TEXT:

Efficient TL10 and TL10^ reaction engines in GURPS Spaceships

Which of the the TL10 and TL10^ (limited superscience) reaction engines in GURPS Spaceships are cost-effective and otherwise good for ground-to-orbit/orbital-to-ground cargo and passenger shuttles? Which are cost-efficient and good for orbital operations? Which are cost-efficient and good for interplanetary operations? I can do the calculations of course, but there’s no sense in re-inventing hot water is some else has done it already.

A winged shuttles the thing? Aerobraking?

I suspect that the cost multiple on ram-rockets is way too high at five times the cost of a rocket fed its reaction mass from tanks. For Flat Black I’m thinking of ruling that a ram-rocket has the cost of a reaction engine plus half that of a jet engine of the same size. Any thoughts?

I think the price for antimatter used in GURPS Spaceships is taken from Robert L. Forward’s Indistinguishable from Magic, and that was an estimate of the cost of making it using current (c. AD2000) methods in a purpose-built facility. Anyway, it is wince-inducingly expensive because the process is profligately wasteful. That technology is literally to make all possible particles at random and keep the ones that happen to be positrons. I’d like to assume that a limited-superscience method will be invented in the future that is at least one order of magnitude cheaper, and that (like all historical energy technologies) it becomes another order of magnitude cheaper as it develops to maturity, so that Tau Ceti is manufacturing antimatter in tiny quantities for G$100 billion (₢25 billion) per tonne. Antimatter-boosted propellant would then be available for $G120,000 per tonne.

DATA:
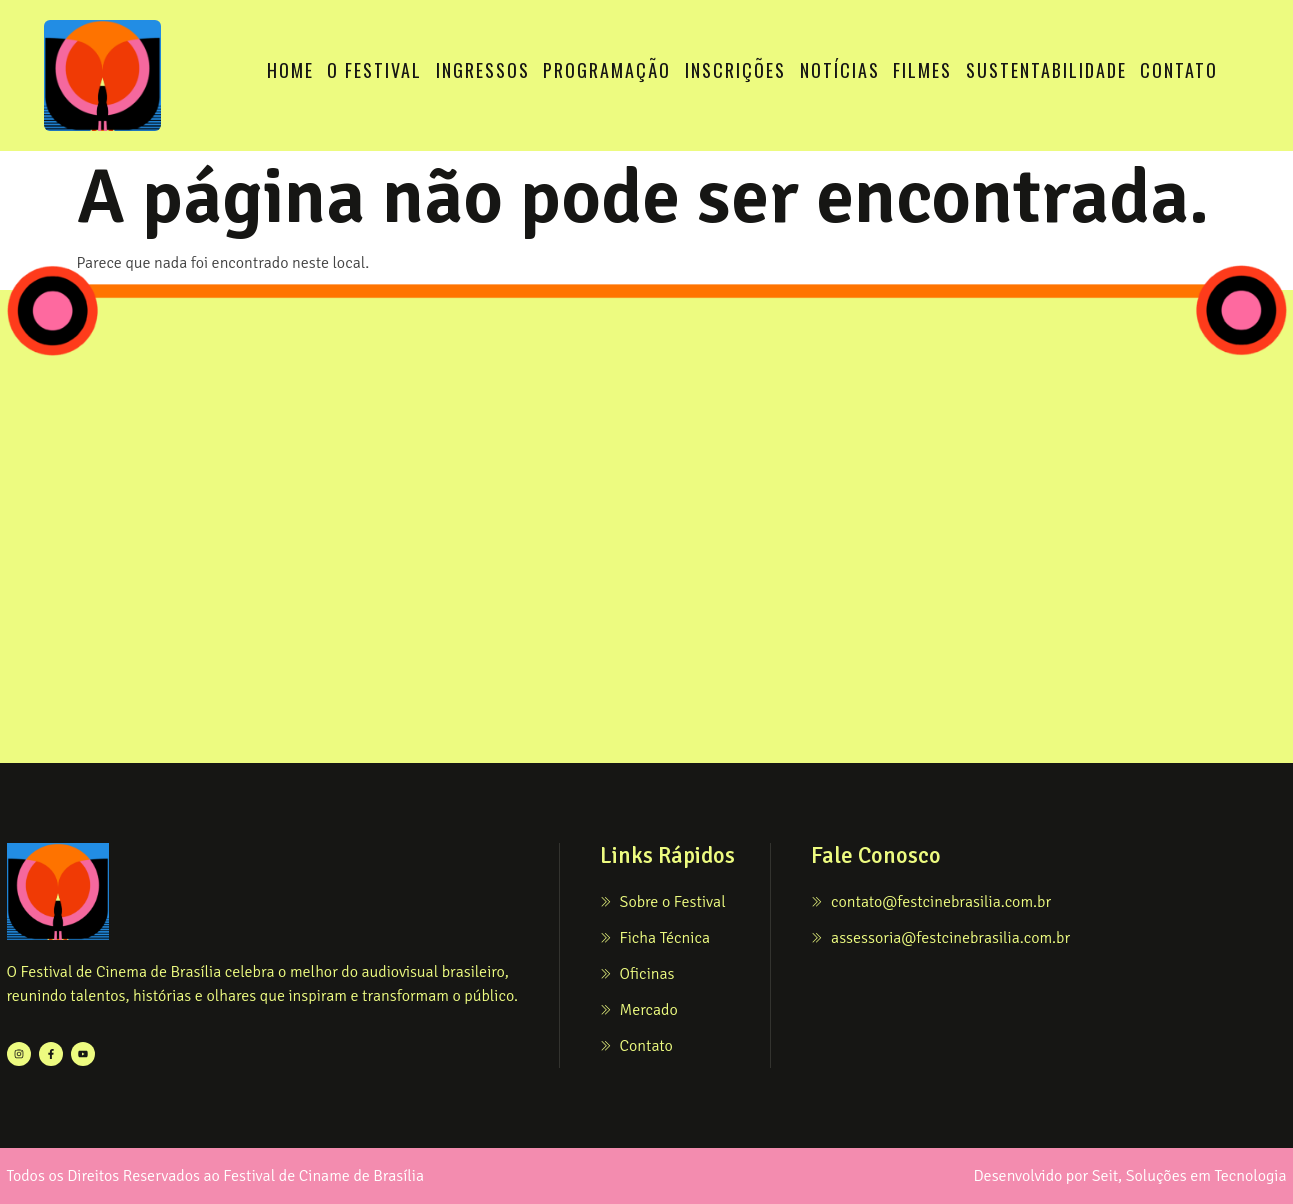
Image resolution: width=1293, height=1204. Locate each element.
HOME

THE REQUEST:
Answer these from the GURPS Spaceships text:
(a) How many times the cost of a rocket fed its reaction mass from tanks does the text say ram-rockets cost?
(b) Which book does the writer think the antimatter price in GURPS Spaceships is taken from, and who wrote it?
(c) For what price per tonne would antimatter-boosted propellant then be available?
Answer from the GURPS Spaceships text alone, not from the material.

COMPLETE OUTPUT:
(a) Five times the cost.
(b) Indistinguishable from Magic, by Robert L. Forward.
(c) $G120,000 per tonne.